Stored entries
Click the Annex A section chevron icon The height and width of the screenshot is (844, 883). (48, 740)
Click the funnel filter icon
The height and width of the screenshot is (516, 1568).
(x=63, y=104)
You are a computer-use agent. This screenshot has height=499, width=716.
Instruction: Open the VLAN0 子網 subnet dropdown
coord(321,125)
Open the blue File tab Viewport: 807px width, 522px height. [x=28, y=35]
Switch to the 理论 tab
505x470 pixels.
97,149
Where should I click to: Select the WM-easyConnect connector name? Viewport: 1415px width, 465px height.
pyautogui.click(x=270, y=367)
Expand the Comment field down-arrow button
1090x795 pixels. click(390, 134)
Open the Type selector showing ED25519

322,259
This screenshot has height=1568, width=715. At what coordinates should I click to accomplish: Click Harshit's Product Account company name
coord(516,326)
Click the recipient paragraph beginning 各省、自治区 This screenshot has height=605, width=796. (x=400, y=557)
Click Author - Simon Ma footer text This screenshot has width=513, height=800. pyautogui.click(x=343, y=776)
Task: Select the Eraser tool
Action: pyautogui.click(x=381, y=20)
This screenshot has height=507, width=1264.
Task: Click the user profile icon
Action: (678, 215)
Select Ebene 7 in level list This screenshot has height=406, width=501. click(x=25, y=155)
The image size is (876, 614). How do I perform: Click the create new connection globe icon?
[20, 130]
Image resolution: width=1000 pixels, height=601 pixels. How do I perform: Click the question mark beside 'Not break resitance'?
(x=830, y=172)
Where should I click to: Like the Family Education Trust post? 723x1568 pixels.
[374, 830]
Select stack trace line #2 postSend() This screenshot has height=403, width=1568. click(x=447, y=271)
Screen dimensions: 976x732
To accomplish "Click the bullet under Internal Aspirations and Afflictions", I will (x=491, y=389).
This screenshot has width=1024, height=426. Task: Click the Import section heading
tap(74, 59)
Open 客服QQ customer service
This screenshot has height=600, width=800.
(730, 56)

• TASK REQUIREMENTS
A complete, exact repeat of the records is the required answer.

• WRITTEN REPLY
Click the Annex A section chevron icon The height and width of the screenshot is (844, 883). (48, 740)
Click the funnel filter icon
The height and width of the screenshot is (516, 1568).
(x=63, y=104)
You are a computer-use agent. This screenshot has height=499, width=716.
Instruction: Open the VLAN0 子網 subnet dropdown
coord(321,125)
Open the blue File tab Viewport: 807px width, 522px height. [x=28, y=35]
Switch to the 理论 tab
505x470 pixels.
97,149
Where should I click to: Select the WM-easyConnect connector name? Viewport: 1415px width, 465px height.
pyautogui.click(x=270, y=367)
Expand the Comment field down-arrow button
1090x795 pixels. click(390, 134)
Open the Type selector showing ED25519

322,259
This screenshot has height=1568, width=715. At what coordinates should I click to accomplish: Click Harshit's Product Account company name
coord(516,326)
Click the recipient paragraph beginning 各省、自治区 This screenshot has height=605, width=796. (x=400, y=557)
Click Author - Simon Ma footer text This screenshot has width=513, height=800. pyautogui.click(x=343, y=776)
Task: Select the Eraser tool
Action: pyautogui.click(x=381, y=20)
This screenshot has height=507, width=1264.
Task: Click the user profile icon
Action: (678, 215)
Select Ebene 7 in level list This screenshot has height=406, width=501. click(x=25, y=155)
The image size is (876, 614). How do I perform: Click the create new connection globe icon?
[20, 130]
Image resolution: width=1000 pixels, height=601 pixels. How do I perform: Click the question mark beside 'Not break resitance'?
(x=830, y=172)
Where should I click to: Like the Family Education Trust post? 723x1568 pixels.
[374, 830]
Select stack trace line #2 postSend() This screenshot has height=403, width=1568. click(x=447, y=271)
Screen dimensions: 976x732
To accomplish "Click the bullet under Internal Aspirations and Afflictions", I will (x=491, y=389).
This screenshot has width=1024, height=426. Task: Click the Import section heading
tap(74, 59)
Open 客服QQ customer service
This screenshot has height=600, width=800.
(730, 56)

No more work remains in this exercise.